_Task goal:_ Rewrite the records below with every occurrence of "computer-use agent" changed to "desktop assistant", leaving all other text unchanged.

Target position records

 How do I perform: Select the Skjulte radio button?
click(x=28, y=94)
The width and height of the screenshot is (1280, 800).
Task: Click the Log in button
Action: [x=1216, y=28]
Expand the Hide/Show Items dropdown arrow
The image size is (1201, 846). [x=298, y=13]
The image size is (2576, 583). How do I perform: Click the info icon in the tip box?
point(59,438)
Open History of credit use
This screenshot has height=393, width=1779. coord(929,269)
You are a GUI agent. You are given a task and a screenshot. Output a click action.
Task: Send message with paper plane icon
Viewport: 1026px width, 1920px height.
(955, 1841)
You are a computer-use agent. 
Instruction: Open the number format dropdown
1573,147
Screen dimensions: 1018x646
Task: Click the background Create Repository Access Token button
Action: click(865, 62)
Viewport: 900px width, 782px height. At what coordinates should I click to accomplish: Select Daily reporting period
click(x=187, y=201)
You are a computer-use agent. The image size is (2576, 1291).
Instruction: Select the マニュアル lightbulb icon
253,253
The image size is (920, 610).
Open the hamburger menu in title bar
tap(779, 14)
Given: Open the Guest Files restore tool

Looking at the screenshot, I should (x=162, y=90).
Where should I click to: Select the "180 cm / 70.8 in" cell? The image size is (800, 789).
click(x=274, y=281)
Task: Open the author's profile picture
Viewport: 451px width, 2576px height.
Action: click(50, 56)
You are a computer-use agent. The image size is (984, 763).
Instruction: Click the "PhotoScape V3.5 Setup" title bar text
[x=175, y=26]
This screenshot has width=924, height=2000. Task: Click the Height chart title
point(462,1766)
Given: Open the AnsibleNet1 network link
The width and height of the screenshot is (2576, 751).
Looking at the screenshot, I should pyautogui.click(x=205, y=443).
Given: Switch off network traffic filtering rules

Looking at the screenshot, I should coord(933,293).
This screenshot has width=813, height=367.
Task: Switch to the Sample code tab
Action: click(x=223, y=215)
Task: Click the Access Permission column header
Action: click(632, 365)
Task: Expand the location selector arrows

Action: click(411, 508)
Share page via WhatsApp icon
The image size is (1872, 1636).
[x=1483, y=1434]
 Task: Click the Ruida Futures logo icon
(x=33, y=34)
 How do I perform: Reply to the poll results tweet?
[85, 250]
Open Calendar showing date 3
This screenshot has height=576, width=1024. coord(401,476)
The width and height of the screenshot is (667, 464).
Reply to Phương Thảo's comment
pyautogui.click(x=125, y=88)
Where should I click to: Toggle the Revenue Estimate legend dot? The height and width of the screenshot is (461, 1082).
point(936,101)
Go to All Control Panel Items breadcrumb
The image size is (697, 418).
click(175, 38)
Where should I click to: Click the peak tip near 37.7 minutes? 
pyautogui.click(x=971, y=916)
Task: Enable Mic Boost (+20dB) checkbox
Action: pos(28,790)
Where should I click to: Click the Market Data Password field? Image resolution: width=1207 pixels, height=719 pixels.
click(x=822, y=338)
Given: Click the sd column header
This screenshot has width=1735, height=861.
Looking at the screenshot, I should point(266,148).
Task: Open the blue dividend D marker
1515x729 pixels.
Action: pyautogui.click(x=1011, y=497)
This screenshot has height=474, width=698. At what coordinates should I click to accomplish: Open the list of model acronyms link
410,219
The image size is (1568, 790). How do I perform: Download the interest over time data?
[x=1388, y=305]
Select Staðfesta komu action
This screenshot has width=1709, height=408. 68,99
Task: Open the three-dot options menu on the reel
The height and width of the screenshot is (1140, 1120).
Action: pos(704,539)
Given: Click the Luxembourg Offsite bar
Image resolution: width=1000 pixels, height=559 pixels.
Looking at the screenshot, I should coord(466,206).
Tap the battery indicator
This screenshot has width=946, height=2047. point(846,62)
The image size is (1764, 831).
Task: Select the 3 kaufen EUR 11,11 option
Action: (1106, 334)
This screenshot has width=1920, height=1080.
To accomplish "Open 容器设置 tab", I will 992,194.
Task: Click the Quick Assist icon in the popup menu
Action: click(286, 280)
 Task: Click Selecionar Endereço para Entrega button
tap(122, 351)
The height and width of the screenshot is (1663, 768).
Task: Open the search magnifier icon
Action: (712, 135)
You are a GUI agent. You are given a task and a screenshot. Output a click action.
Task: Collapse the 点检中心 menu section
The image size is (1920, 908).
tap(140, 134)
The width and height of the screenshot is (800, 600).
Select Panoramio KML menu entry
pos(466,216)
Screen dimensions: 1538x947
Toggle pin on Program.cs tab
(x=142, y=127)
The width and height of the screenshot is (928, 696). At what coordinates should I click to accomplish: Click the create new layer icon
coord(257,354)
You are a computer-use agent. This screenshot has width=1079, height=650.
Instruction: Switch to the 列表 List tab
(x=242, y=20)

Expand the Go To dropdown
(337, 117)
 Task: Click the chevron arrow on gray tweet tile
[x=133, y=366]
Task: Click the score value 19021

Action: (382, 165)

_The solution:_
 How do I perform: Select the Skjulte radio button?
click(x=28, y=94)
The width and height of the screenshot is (1280, 800).
Task: Click the Log in button
Action: [x=1216, y=28]
Expand the Hide/Show Items dropdown arrow
The image size is (1201, 846). [x=298, y=13]
The image size is (2576, 583). How do I perform: Click the info icon in the tip box?
point(59,438)
Open History of credit use
This screenshot has height=393, width=1779. coord(929,269)
You are a GUI agent. You are given a task and a screenshot. Output a click action.
Task: Send message with paper plane icon
Viewport: 1026px width, 1920px height.
(955, 1841)
You are a desktop assistant. 
Instruction: Open the number format dropdown
1573,147
Screen dimensions: 1018x646
Task: Click the background Create Repository Access Token button
Action: click(865, 62)
Viewport: 900px width, 782px height. At what coordinates should I click to accomplish: Select Daily reporting period
click(x=187, y=201)
You are a desktop assistant. The image size is (2576, 1291).
Instruction: Select the マニュアル lightbulb icon
253,253
The image size is (920, 610).
Open the hamburger menu in title bar
tap(779, 14)
Given: Open the Guest Files restore tool

Looking at the screenshot, I should (x=162, y=90).
Where should I click to: Select the "180 cm / 70.8 in" cell? The image size is (800, 789).
click(x=274, y=281)
Task: Open the author's profile picture
Viewport: 451px width, 2576px height.
Action: click(50, 56)
You are a desktop assistant. The image size is (984, 763).
Instruction: Click the "PhotoScape V3.5 Setup" title bar text
[x=175, y=26]
This screenshot has width=924, height=2000. Task: Click the Height chart title
point(462,1766)
Given: Open the AnsibleNet1 network link
The width and height of the screenshot is (2576, 751).
Looking at the screenshot, I should pyautogui.click(x=205, y=443).
Given: Switch off network traffic filtering rules

Looking at the screenshot, I should coord(933,293).
This screenshot has width=813, height=367.
Task: Switch to the Sample code tab
Action: click(x=223, y=215)
Task: Click the Access Permission column header
Action: click(632, 365)
Task: Expand the location selector arrows

Action: click(411, 508)
Share page via WhatsApp icon
The image size is (1872, 1636).
[x=1483, y=1434]
 Task: Click the Ruida Futures logo icon
(x=33, y=34)
 How do I perform: Reply to the poll results tweet?
[85, 250]
Open Calendar showing date 3
This screenshot has height=576, width=1024. coord(401,476)
The width and height of the screenshot is (667, 464).
Reply to Phương Thảo's comment
pyautogui.click(x=125, y=88)
Where should I click to: Toggle the Revenue Estimate legend dot? The height and width of the screenshot is (461, 1082).
point(936,101)
Go to All Control Panel Items breadcrumb
The image size is (697, 418).
click(175, 38)
Where should I click to: Click the peak tip near 37.7 minutes? 
pyautogui.click(x=971, y=916)
Task: Enable Mic Boost (+20dB) checkbox
Action: pos(28,790)
Where should I click to: Click the Market Data Password field? Image resolution: width=1207 pixels, height=719 pixels.
click(x=822, y=338)
Given: Click the sd column header
This screenshot has width=1735, height=861.
Looking at the screenshot, I should point(266,148).
Task: Open the blue dividend D marker
1515x729 pixels.
Action: pyautogui.click(x=1011, y=497)
This screenshot has height=474, width=698. At what coordinates should I click to accomplish: Open the list of model acronyms link
410,219
The image size is (1568, 790). How do I perform: Download the interest over time data?
[x=1388, y=305]
Select Staðfesta komu action
This screenshot has width=1709, height=408. 68,99
Task: Open the three-dot options menu on the reel
The height and width of the screenshot is (1140, 1120).
Action: pos(704,539)
Given: Click the Luxembourg Offsite bar
Image resolution: width=1000 pixels, height=559 pixels.
Looking at the screenshot, I should coord(466,206).
Tap the battery indicator
This screenshot has width=946, height=2047. point(846,62)
The image size is (1764, 831).
Task: Select the 3 kaufen EUR 11,11 option
Action: (1106, 334)
This screenshot has width=1920, height=1080.
To accomplish "Open 容器设置 tab", I will 992,194.
Task: Click the Quick Assist icon in the popup menu
Action: click(286, 280)
 Task: Click Selecionar Endereço para Entrega button
tap(122, 351)
The height and width of the screenshot is (1663, 768).
Task: Open the search magnifier icon
Action: (712, 135)
You are a GUI agent. You are given a task and a screenshot. Output a click action.
Task: Collapse the 点检中心 menu section
The image size is (1920, 908).
tap(140, 134)
The width and height of the screenshot is (800, 600).
Select Panoramio KML menu entry
pos(466,216)
Screen dimensions: 1538x947
Toggle pin on Program.cs tab
(x=142, y=127)
The width and height of the screenshot is (928, 696). At what coordinates should I click to accomplish: Click the create new layer icon
coord(257,354)
You are a desktop assistant. This screenshot has width=1079, height=650.
Instruction: Switch to the 列表 List tab
(x=242, y=20)

Expand the Go To dropdown
(337, 117)
 Task: Click the chevron arrow on gray tweet tile
[x=133, y=366]
Task: Click the score value 19021

Action: (382, 165)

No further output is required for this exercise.